[Collected data entries]
-- Opening Marker --

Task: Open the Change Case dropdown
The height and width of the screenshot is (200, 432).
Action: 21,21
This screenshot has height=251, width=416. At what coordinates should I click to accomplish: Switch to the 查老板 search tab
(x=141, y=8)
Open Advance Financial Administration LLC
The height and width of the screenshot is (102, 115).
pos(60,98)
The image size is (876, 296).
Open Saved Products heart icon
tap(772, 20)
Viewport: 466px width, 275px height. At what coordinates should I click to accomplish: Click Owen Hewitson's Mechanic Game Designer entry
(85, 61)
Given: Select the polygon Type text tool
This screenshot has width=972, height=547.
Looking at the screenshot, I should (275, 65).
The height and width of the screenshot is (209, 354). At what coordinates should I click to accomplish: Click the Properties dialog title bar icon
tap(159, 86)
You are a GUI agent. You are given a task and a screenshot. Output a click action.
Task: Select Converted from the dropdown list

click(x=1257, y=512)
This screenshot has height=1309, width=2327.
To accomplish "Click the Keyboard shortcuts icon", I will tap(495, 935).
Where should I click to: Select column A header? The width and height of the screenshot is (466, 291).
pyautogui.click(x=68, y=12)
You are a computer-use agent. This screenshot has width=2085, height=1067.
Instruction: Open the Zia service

-- Closing Marker --

• **The problem**
Would you set down all of the entries again, word for word?

• **Solution for this exercise**
Task: Open the Change Case dropdown
The height and width of the screenshot is (200, 432).
Action: 21,21
This screenshot has height=251, width=416. At what coordinates should I click to accomplish: Switch to the 查老板 search tab
(x=141, y=8)
Open Advance Financial Administration LLC
The height and width of the screenshot is (102, 115).
pos(60,98)
The image size is (876, 296).
Open Saved Products heart icon
tap(772, 20)
Viewport: 466px width, 275px height. At what coordinates should I click to accomplish: Click Owen Hewitson's Mechanic Game Designer entry
(85, 61)
Given: Select the polygon Type text tool
This screenshot has width=972, height=547.
Looking at the screenshot, I should (275, 65).
The height and width of the screenshot is (209, 354). At what coordinates should I click to accomplish: Click the Properties dialog title bar icon
tap(159, 86)
You are a GUI agent. You are given a task and a screenshot. Output a click action.
Task: Select Converted from the dropdown list

click(x=1257, y=512)
This screenshot has height=1309, width=2327.
To accomplish "Click the Keyboard shortcuts icon", I will tap(495, 935).
Where should I click to: Select column A header? The width and height of the screenshot is (466, 291).
pyautogui.click(x=68, y=12)
You are a computer-use agent. This screenshot has width=2085, height=1067.
Instruction: Open the Zia service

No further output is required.